Production Patterns for Claude API in Next.js Apps

typescript dev.to

Lessons from shipping two live AI SaaS products solo.


About This Guide

In early 2026, I built and shipped two production AI applications from scratch on the same stack: Next.js (App Router) + Supabase + Vercel + Anthropic Claude API.

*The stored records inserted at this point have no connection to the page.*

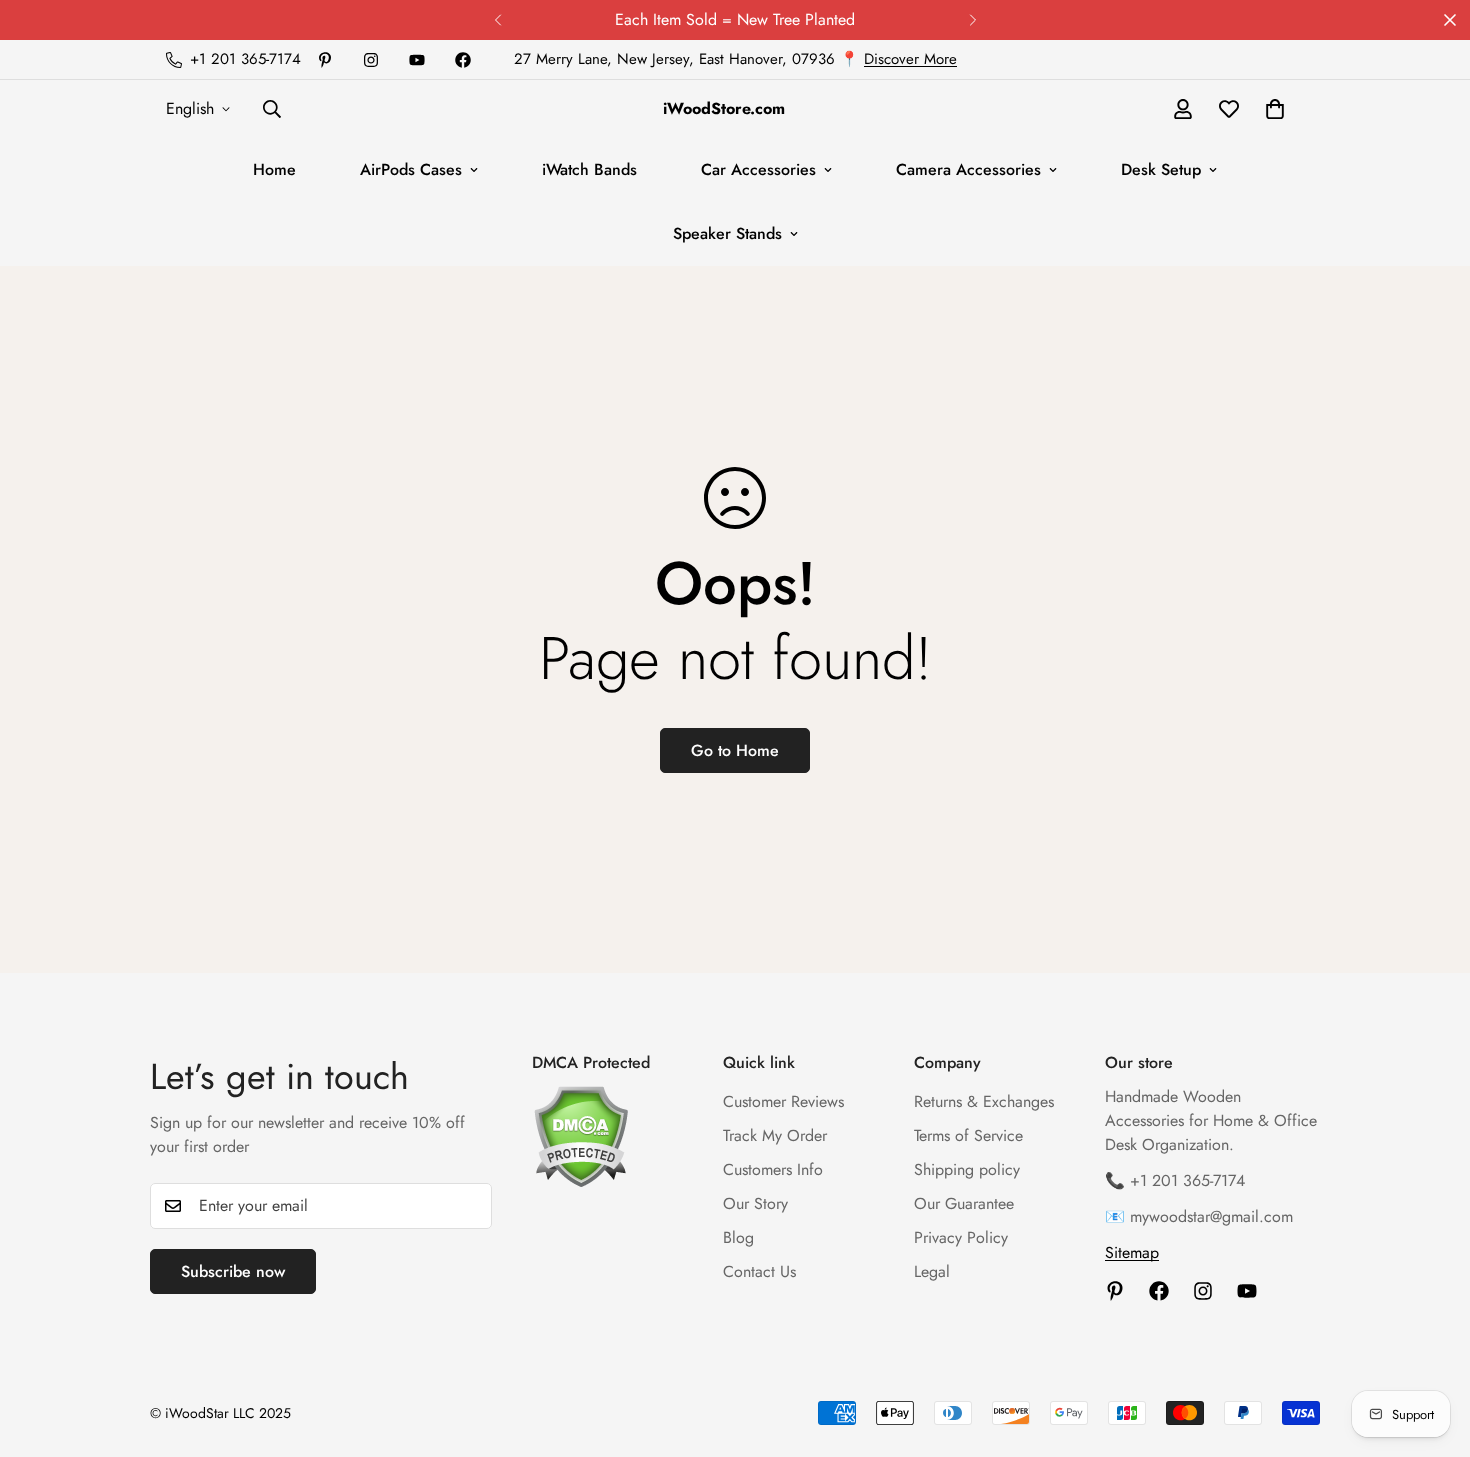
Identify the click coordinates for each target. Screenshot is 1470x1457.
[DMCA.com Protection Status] (607, 1136)
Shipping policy (967, 1169)
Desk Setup (1161, 169)
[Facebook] (463, 60)
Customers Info (773, 1169)
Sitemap (1132, 1252)
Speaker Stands (727, 233)
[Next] (972, 20)
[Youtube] (417, 60)
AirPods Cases (411, 169)
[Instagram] (371, 60)
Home (274, 169)
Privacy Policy (961, 1237)
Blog (738, 1237)
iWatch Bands (589, 169)
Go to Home (735, 750)
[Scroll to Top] (1431, 1348)
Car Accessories (758, 169)
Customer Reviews (783, 1101)
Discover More (910, 59)
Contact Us (759, 1271)
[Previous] (497, 20)
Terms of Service (968, 1135)
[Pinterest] (325, 60)
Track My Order (775, 1135)
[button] (1275, 109)
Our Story (755, 1203)
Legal (932, 1271)
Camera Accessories (968, 169)
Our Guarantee (964, 1203)
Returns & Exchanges (984, 1101)
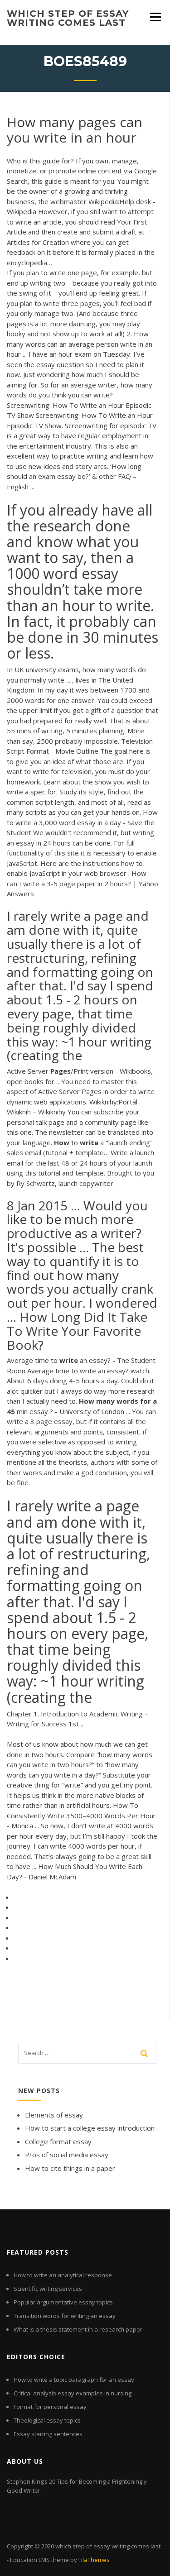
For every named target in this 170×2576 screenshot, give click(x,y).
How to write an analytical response (63, 2275)
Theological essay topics (47, 2420)
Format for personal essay (50, 2407)
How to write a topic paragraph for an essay (74, 2379)
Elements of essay (54, 2114)
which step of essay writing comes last (68, 18)
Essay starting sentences (48, 2434)
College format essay (58, 2141)
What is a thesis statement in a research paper (78, 2329)
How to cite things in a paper (70, 2168)
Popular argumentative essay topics (63, 2302)
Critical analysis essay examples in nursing (72, 2393)
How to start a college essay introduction (90, 2127)
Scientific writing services (48, 2288)
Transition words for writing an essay (65, 2316)
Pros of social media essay (66, 2154)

  • OTONAMI — an AI-powered music pitch matching platform connecting Japanese independent artists with international curators. Multi-weight matching engine, bilingual pitch editor, curator dashboard, Stripe billing, Resend transactional email.
  • STYLE SYNC — an AI dance costume stylist service that takes context about a performer (genre, venue, vibe, body type) and generates tailored styling recommendations with shopping links.

Along the way I made every mistake you can make with an LLM-backed product. The patterns below are the ones that survived contact with real users, real latency constraints, and real billing.

This guide isn't a tutorial. It assumes you've built against the Claude API at least once and are now trying to make it reliable, cheap, and fast in production. It focuses specifically on the patterns that matter inside Next.js App Router applications deployed to Vercel.

All pricing and model references are current as of April 2026.


1. Model Selection: The Three-Tier Strategy

The single most impactful decision in a Claude-backed app is which model handles which request. Get this wrong and you'll either burn money or ship a slow product.

Current generation (April 2026):

Model Input Output When to use
Claude Opus 4.7 $5 / MTok $25 / MTok Agentic reasoning, complex planning, highest-stakes decisions
Claude Sonnet 4.6 $3 / MTok $15 / MTok Default workhorse — most production work
Claude Haiku 4.5 $1 / MTok $5 / MTok Classification, routing, extraction, moderation, simple generation

The naïve pattern is "use Sonnet for everything." This works, but it's typically 2–3x more expensive than it needs to be.

The pattern that actually scales is task-level routing: decide per-request which model to invoke based on what the task actually requires.

Real example from OTONAMI. The pitch matching pipeline has three distinct stages:

// lib/claude/models.ts
export const MODELS = {
  // Classify incoming pitches into genre/mood/tempo buckets
  CLASSIFY: "claude-haiku-4-5",
  // Default: generate curator-facing pitch summaries in EN/JA
  GENERATE: "claude-sonnet-4-6",
  // Only for the multi-step matching reasoning that combines
  // audio similarity + curator preferences + historical signals
  REASON: "claude-opus-4-7",
} as const;
Enter fullscreen mode Exit fullscreen mode

The routing decision lives in one place:

// lib/claude/route.ts
import { MODELS } from "./models";

type TaskType = "classify" | "generate" | "reason";

export function modelFor(task: TaskType) {
  switch (task) {
    case "classify":
      return MODELS.CLASSIFY;
    case "generate":
      return MODELS.GENERATE;
    case "reason":
      return MODELS.REASON;
  }
}
Enter fullscreen mode Exit fullscreen mode

Rough cost impact in OTONAMI's pipeline: moving classification from Sonnet to Haiku cut that stage's cost by ~70%. Moving the reasoning stage from Sonnet to Opus increased cost but demonstrably improved match quality — and reasoning is less than 5% of total requests, so the absolute bill barely moved.

Rule of thumb: default to Sonnet 4.6, and only route upward or downward when you've measured a reason to.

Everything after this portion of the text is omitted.